A Fissure in Two Maps
- Dr. V.L. Dharurkar

- Oct 4
- 3 min read

Pakistan-occupied Kashmir’s unrest is less an argument about lines on a map than a symptom of a state that has forgotten large parts of itself and an opportunity for a more competent, patient politics.
For 75 years Pakistan has been an uneasy project. Its politics are brittle, its institutions have often been subordinated to the barracks, and its economy has laboured under mismanagement and graft. Less remarked, but equally corrosive, is the persistent regional imbalance that has hollowed out the state’s claim to legitimacy. The Punjab and Sindh have benefited while the peripheries have bled. Balochistan, Gilgit, and the portion of Kashmir administered by Pakistan (Pakistan-occupied Kashmir, or PoK) have long complained that their rivers, minerals and men have been taxed but their towns, roads and hospitals have not been built.

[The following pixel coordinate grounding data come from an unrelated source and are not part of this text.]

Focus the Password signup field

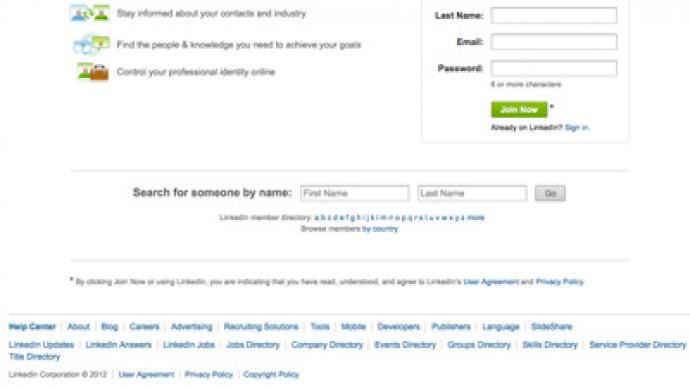click(554, 68)
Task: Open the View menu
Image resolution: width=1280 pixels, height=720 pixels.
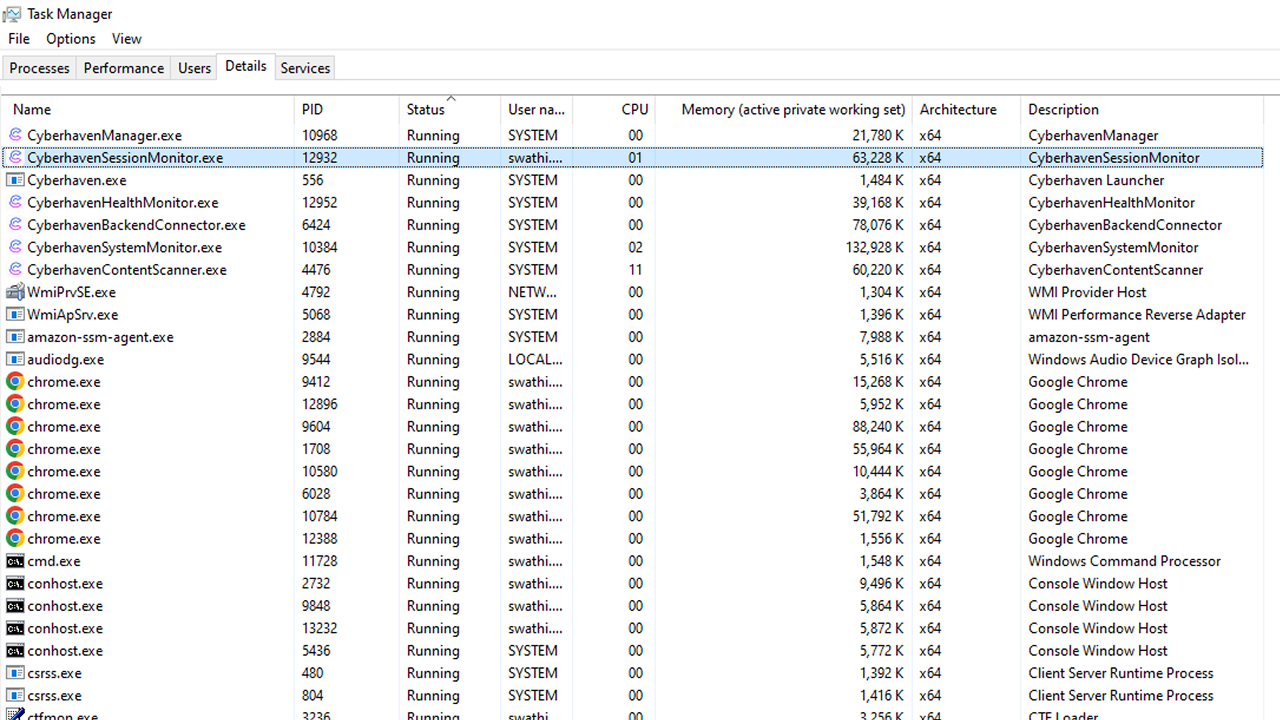Action: (x=126, y=39)
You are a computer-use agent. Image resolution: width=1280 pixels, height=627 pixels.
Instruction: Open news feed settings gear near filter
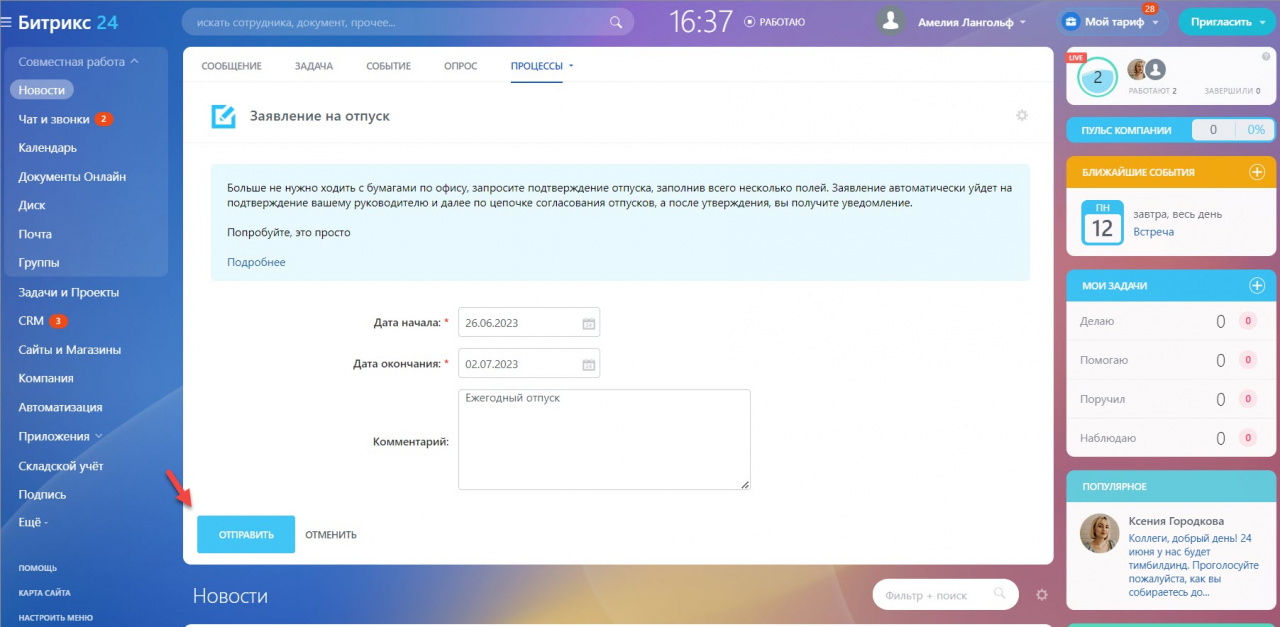(1042, 595)
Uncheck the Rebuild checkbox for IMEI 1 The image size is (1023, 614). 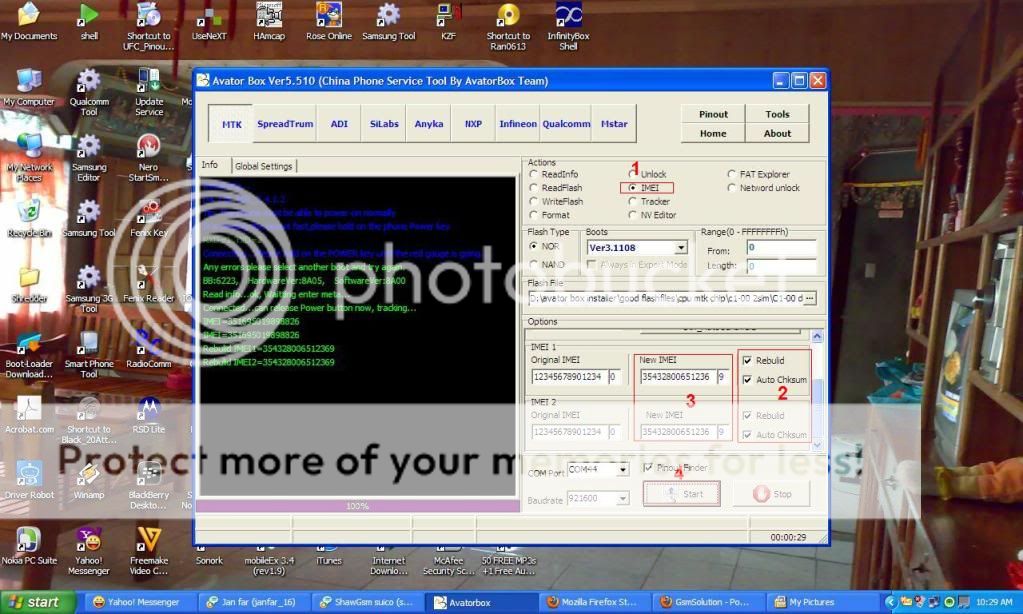pos(747,361)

Those grievances are not abstract. They have helped to fertilise insurgency and alienation. The Balochistan Liberation Army’s campaign, decades of low-level violence and the chronic anger of sidelined elites are reminders that territorial control is not the same as political integration. In PoK, recent internet shutdowns, protests and crackdowns have dramatized a fact that should be obvious to any state serious about survival: if citizens feel voiceless and deprived of elementary services, their attachment to the political centre frays fast.
It is tempting to reduce the present moment to a binary of rightful sovereignty: either India’s or Pakistan’s. That temptation, however, is an avoidance of politics. Borders are products of history and force. Loyalties are made, over time, by governance, dignity and opportunity.

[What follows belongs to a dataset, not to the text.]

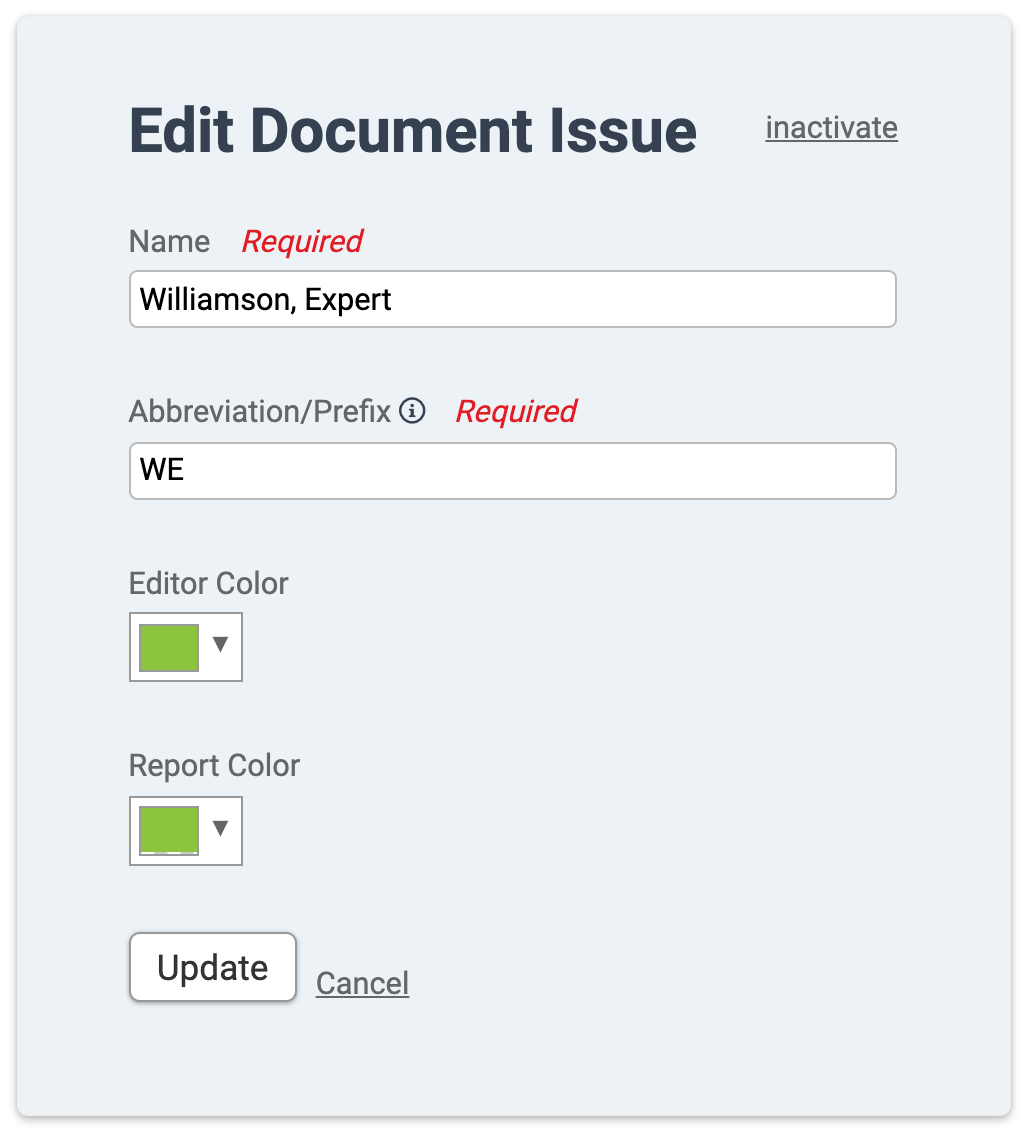Click the Report Color label
This screenshot has width=1025, height=1132.
214,766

For New Delhi the spectacle offers both a moral challenge and a strategic opportunity. The moral case is straightforward: populations who are denied basic rights and development deserve a better fate. The strategic case is more delicate. India’s conduct in Jammu & Kashmir since 2019 has been applauded by some and criticised by others. Any suggestion that PoK should simply be folded into India is neither realistic nor soon to be realised by force. The only sustainable path requires persuasion through governance and the quiet work of winning hearts by improving lives.
That requires a recalibration of priorities. First, India needs to resist triumphalism and the crude rhetoric that reduces complex identities to slogans. PoK’s people are not merely the objects of propaganda; they are neighbours with grievances, memories and aspirations. Second, India should expand people-to-people links where possible: humanitarian outreach, cultural and academic exchanges, and connectivity initiatives that demonstrate the tangible benefits of better governance. Third, diplomacy must be patient and strategic. Bluster will only harden resistance.
Pakistan, for its part, faces a simple but painful choice: either re-embrace genuine federalism and equitable development, or continue to haemorrhage legitimacy in its peripheries. The centralised allocation of resources and the political dominance of a few provinces have fuelled separatist narratives. Delivering security without rights is a short-term remedy; development that is inclusive and visible is the only durable vaccine against fragmentation. Islamabad’s proclivity for securitised responses — curfews, internet blackouts and military operations — may suppress dissent for a time. Over the long run it deepens the grievance and gives insurgents a recruiting story.
There are regional implications, too. A Pakistan that cannot govern its borderlands is a less reliable partner in diplomacy and trade. China, which pours money into Pakistan through the China–Pakistan Economic Corridor, already quarrels with Islamabad about leaks and insurgency in Balochistan. India’s ability to demonstrate a competing model of governance in the neighbourhood would be the most persuasive argument against militarised nationalism.
None of this is a call for imperialism cloaked in development. Any durable change in PoK’s status must be the result of choices made by its people. That means creating conditions in which those choices are possible: an open information environment, protection for political dissent, and the rule of law. If India hopes to attract loyalties across the Line of Control, it will have to show it can be a better custodian of rights and prosperity than the alternative.
History teaches an uncomfortable truth: territories do not re-attach themselves because politicians issue declarations; they re-integrate when governance, dignity and opportunity make the case for a different future. Pakistan’s failure to spread the fruits of development evenly across its terrain has made that argument harder at home and has opened a small window for its neighbour. New Delhi, however, should treat that window with prudence. Winning a place in people’s lives is slow work, but it is the only work that endures.